We were visited by these gentlemen during the following week, but the first to come was Mr. Graham. He was a tall spare man in his late fifties, of distinguished bearing, and with a quiet voice and manner that inspired confidence. From the moment of seeing him I was sure that my fortunes could not be in better hands. None of us had any knowledge of court-martial proceedings, and at my request Mr. Graham permitted us to question him with respect to these matters.
“I have the morning at your disposal, Mr. Byam,” he said, “and I shall be glad to be of what assistance I can to any of you.”
“I mean to conduct my own case, sir,” Morrison said. “I should like particularly to know the exact wording of the Article under which we are to be tried.”
“I can give you that precisely, from memory,” Mr.
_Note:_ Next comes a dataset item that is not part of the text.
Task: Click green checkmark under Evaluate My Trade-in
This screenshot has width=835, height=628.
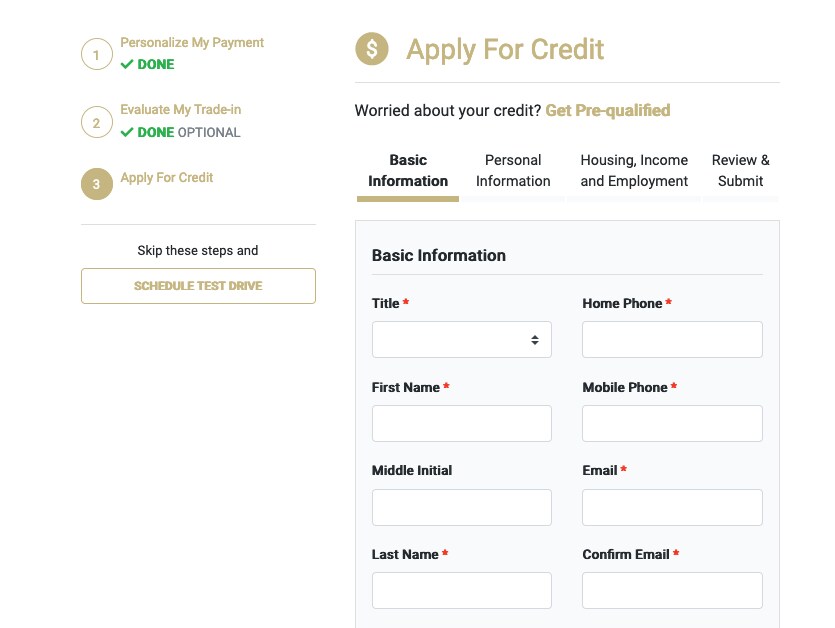Action: 127,132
Graham replied. “It is Article Nineteen, of the Naval Articles of War, which reads as follows: ‘If any person, in or belonging to the Fleet, shall make, or endeavour to make, any mutinous assembly, upon any pretense whatsoever, every person offending herein, being convicted thereof by the sentence of the Court-Martial, shall suffer death.’ ”
“Has the Court no alternative course?” I asked.
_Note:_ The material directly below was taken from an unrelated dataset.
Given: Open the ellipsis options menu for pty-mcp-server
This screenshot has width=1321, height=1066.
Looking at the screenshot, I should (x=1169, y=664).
“None. It must acquit, or convict and condemn to death.”
“But supposing, sir, that there are extenuating circumstances,” Morrison added. “Supposing that a mutiny arises in a ship, as it did in ours, where a part of the company have no knowledge of any intention to seize the vessel, and who take no part in the seizure?”
“If they remain in the vessel with the mutinous party, the law considers them equally guilty with the others. Our martial law is very severe in this matter. The man who stands neuter is considered an offender with him who lifts his hand against his captain.”
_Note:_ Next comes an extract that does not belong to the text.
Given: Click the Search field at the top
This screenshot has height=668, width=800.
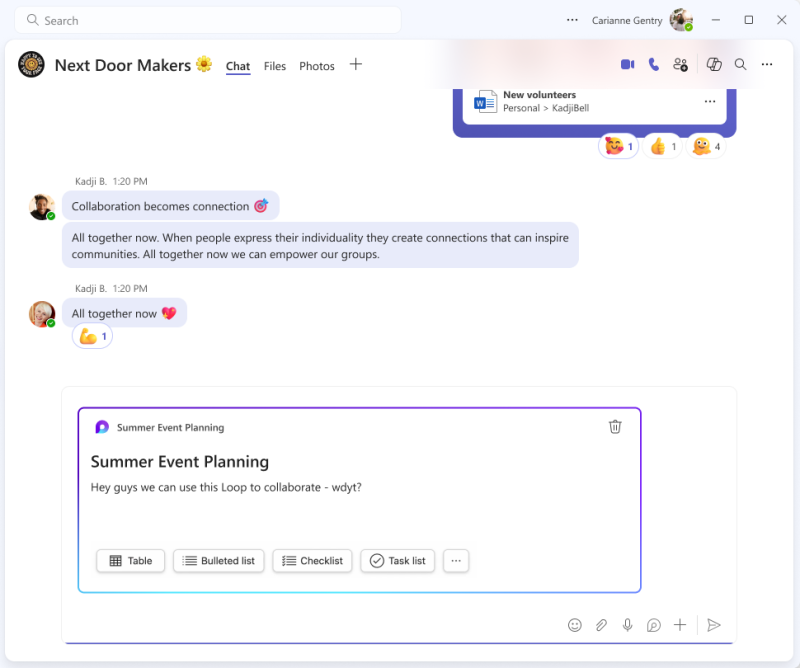Looking at the screenshot, I should [x=208, y=20].
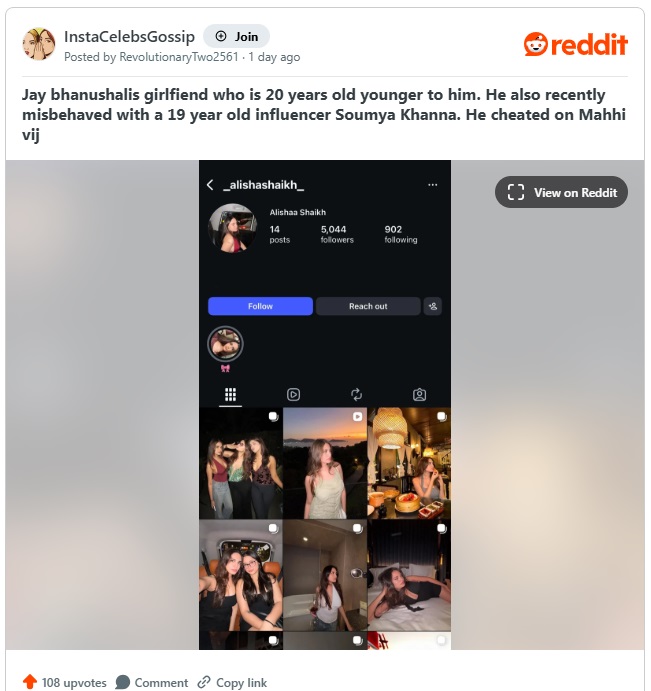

“But there were some of us, sir,” Coleman added, earnestly, “who would gladly have gone with Captain Bligh when his party was driven from the ship into the launch. We were retained against our will by the mutineers, who had need of our services.”
“Such a situation calls for special consideration by the Court and will doubtless receive it,” Mr. Graham replied. “If the men so retained can prove their innocence of any complicity, they stand in no danger.”
“Sir, may I speak?” asked Ellison.
“Certainly, my lad.”
“I was one of the mutineers, sir. I’d no hand in starting the trouble, but like all the rest of us I had no love for Captain Bligh, and I joined in when I was asked to. Is there any hope for me?”
Mr. Graham regarded him gravely for a moment.
“I prefer not to give an opinion on that,” he said. “Suppose we let the question be decided by the court-martial itself.”
“I’m not afraid of the truth, sir. If you think there’s no chance, I’d be obliged if you’d tell me so.”
But Mr. Graham would not commit himself. “Let me advise all of you not to prejudge your cases,” he said. “I have sat through many a court-martial, and, as in any civil court of law, one is not justified in forming an opinion as to a possible verdict until all the evidence is in. And so you see, young man,” he added, turning to Ellison, “how mistaken I should be in attempting to tell you what I think.”
The days dragged by with painful slowness. Before this time most of the men had received letters from their families. Some of them were many months old, but they were read none the less eagerly for that. With the exception of the letter received from my mother, at Tahiti, no news from families or friends had reached any of us during the more than four years we had been absent from home. Poor Coleman’s family lived in Portsmouth, but he was not permitted to see them. Of all the married members of the Bounty’s company, he was, I suspect, the only man who had remained faithful to his wife during our sojourn at Tahiti. To be prevented from seeing her and his children after all these years was a cruel blow.
July passed, and August, and still we waited.